Med Anthropol Q. 2024 Dec 17. doi: 10.1111/maq.12905.
Achieving a target of zero-zero disease, zero disability, and zero discrimination-has become the dominant focus of campaigns to control or eliminate diseases, from HIV/AIDS to malaria to leprosy. Given the historical failure of most eradication programs over the last century, such teleological imaginings of disease-free futures might seem overly utopian. But even if it were possible to eradicate such diseases in their entirety, would this be universally welcomed, even by those most affected by them? In this article, I compare the narratives of national and international bodies concerned with eliminating leprosy, in particular, with the more ambivalent narratives of those affected by the disease in India, the country where the disease is most prevalent. For the latter, the promise of elimination not only seems unrealistic, but represents a potential loss of identity. Imagining disease trajectories in less linear terms, I argue, might also nuance understanding of them.

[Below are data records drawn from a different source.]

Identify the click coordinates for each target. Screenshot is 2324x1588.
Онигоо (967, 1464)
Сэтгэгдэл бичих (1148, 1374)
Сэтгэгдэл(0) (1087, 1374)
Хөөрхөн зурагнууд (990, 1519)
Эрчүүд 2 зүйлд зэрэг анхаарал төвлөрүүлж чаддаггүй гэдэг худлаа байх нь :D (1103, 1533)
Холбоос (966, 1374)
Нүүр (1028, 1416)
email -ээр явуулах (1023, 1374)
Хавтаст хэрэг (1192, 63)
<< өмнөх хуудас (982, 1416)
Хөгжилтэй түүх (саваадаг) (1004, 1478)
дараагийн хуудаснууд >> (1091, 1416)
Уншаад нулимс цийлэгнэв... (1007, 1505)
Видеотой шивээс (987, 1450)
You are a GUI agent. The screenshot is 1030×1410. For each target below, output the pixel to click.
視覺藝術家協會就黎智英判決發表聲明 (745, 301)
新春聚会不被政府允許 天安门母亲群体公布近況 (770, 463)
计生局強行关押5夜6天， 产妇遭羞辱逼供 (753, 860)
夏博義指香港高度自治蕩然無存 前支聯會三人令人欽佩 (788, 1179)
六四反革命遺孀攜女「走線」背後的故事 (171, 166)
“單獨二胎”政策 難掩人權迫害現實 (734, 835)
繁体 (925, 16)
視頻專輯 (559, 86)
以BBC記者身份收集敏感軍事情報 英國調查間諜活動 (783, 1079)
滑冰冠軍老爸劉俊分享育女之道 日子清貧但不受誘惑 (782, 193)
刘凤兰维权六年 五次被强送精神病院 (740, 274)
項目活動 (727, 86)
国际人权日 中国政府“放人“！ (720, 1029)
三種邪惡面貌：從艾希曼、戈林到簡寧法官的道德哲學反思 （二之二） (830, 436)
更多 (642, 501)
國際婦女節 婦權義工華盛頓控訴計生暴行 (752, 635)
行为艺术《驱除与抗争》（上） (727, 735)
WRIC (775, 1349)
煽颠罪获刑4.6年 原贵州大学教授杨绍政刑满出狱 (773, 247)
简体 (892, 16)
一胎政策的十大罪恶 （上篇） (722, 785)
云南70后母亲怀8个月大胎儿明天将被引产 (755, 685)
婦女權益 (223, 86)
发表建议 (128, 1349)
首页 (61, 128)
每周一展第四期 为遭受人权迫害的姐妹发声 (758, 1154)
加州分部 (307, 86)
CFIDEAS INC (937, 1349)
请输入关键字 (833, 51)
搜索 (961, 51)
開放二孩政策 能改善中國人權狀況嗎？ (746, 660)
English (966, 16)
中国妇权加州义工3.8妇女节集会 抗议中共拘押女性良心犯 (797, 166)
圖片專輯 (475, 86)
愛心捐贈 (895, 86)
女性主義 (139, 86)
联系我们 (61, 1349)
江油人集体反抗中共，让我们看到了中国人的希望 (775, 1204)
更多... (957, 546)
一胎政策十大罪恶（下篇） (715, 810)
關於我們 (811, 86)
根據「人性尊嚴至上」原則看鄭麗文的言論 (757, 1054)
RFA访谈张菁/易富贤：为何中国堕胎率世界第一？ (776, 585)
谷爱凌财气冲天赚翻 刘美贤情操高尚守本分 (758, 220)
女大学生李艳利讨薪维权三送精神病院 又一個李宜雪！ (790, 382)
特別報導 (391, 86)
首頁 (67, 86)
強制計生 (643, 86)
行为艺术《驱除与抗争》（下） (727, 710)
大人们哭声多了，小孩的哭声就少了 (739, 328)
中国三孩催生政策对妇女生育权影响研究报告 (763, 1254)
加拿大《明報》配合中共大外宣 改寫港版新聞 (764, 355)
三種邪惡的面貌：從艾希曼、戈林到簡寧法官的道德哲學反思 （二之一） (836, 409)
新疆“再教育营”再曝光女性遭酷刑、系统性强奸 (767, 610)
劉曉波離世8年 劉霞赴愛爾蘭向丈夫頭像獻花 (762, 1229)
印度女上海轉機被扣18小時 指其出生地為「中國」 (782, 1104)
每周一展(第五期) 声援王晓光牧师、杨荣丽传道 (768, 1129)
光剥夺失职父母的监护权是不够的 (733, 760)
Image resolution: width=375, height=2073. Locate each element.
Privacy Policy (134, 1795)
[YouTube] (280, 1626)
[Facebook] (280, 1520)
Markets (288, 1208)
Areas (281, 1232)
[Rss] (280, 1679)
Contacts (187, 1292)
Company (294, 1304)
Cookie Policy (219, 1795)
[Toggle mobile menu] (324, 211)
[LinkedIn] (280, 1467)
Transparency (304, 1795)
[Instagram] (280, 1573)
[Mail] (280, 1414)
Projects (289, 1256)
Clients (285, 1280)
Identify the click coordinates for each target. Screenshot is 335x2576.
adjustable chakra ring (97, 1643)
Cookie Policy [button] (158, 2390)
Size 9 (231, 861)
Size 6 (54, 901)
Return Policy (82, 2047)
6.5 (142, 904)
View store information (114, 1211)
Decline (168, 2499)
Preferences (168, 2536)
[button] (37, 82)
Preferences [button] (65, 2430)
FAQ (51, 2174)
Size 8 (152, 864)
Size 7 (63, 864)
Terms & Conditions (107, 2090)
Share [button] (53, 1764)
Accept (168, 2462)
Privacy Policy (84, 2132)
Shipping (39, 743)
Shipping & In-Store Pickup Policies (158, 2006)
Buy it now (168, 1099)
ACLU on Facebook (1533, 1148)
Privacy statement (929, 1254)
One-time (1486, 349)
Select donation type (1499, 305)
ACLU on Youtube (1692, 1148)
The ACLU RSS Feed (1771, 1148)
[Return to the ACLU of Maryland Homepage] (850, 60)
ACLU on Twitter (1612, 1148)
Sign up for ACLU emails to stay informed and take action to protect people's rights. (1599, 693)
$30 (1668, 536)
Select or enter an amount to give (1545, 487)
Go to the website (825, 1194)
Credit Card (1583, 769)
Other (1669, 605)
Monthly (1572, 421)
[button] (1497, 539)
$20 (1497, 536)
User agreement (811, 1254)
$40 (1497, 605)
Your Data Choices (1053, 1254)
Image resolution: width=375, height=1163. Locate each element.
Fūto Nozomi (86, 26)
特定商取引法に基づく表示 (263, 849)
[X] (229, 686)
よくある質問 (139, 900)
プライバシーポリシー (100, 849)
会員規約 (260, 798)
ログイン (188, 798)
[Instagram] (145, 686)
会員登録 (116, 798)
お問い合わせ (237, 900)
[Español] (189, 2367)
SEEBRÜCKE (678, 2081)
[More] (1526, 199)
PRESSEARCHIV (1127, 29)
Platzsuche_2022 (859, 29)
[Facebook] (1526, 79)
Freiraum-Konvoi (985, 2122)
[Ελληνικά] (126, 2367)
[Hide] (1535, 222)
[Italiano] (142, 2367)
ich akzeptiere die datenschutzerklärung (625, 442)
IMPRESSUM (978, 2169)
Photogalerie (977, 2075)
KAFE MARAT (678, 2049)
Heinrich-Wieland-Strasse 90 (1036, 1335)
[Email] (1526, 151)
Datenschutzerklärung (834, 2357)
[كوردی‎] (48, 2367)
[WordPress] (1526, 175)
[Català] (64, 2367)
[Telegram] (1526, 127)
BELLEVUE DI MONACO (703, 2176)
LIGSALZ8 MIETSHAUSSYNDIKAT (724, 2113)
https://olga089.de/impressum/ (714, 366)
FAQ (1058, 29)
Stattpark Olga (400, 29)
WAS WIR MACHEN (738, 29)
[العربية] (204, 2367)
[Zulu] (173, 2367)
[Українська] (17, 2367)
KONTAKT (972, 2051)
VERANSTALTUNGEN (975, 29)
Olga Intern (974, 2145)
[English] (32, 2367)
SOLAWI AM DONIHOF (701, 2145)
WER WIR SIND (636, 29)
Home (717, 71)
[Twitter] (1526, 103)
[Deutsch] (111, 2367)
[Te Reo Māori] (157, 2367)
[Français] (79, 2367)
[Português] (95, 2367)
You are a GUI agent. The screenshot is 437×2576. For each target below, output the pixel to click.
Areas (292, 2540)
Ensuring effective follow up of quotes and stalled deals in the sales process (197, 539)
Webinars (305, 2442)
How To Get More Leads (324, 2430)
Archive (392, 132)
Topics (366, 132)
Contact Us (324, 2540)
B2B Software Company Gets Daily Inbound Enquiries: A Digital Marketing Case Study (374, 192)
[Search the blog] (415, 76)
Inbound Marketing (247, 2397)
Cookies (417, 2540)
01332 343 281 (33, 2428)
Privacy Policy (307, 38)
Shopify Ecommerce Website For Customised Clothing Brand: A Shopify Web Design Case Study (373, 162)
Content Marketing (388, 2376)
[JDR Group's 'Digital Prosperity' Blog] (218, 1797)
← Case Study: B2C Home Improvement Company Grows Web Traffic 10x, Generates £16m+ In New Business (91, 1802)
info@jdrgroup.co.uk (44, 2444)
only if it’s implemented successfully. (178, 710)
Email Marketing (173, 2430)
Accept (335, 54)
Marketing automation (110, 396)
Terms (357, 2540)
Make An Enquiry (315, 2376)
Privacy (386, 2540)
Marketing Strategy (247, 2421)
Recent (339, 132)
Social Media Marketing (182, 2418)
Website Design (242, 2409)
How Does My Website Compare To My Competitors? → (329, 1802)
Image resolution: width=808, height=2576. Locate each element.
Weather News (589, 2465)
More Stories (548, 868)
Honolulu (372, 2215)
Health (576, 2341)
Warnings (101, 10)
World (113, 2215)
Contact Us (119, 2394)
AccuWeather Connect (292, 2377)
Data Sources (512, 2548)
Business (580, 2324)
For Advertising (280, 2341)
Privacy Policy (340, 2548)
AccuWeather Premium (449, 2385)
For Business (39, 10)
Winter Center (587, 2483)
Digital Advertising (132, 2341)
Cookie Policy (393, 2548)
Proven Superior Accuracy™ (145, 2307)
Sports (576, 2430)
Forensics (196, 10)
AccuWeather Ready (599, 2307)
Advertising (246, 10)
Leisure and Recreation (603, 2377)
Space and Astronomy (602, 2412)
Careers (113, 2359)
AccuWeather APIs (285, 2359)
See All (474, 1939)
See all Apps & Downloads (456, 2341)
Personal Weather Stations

实现“零疾病、零残疾、零歧视”的目标,已成为从艾滋病毒/艾滋病到疟疾再到麻风病等疾病控制或消除运动的主要关注点。鉴于上个世纪大多数根除计划在历史上的失败,这种对无病未来的目的论想象可能显得过于乌托邦。但即使有可能完全根除这些疾病,这会受到普遍欢迎吗,即使是那些受其影响最大的人?在本文中,我比较了关注消除麻风病的国家和国际机构的叙述,特别是与印度受该疾病影响者更为矛盾的叙述,印度是该疾病最流行的国家。对于后者来说,消除的承诺不仅似乎不切实际,而且代表着身份认同的潜在丧失。我认为,以不那么线性的方式想象疾病轨迹,也可能使对它们的理解更加细致入微。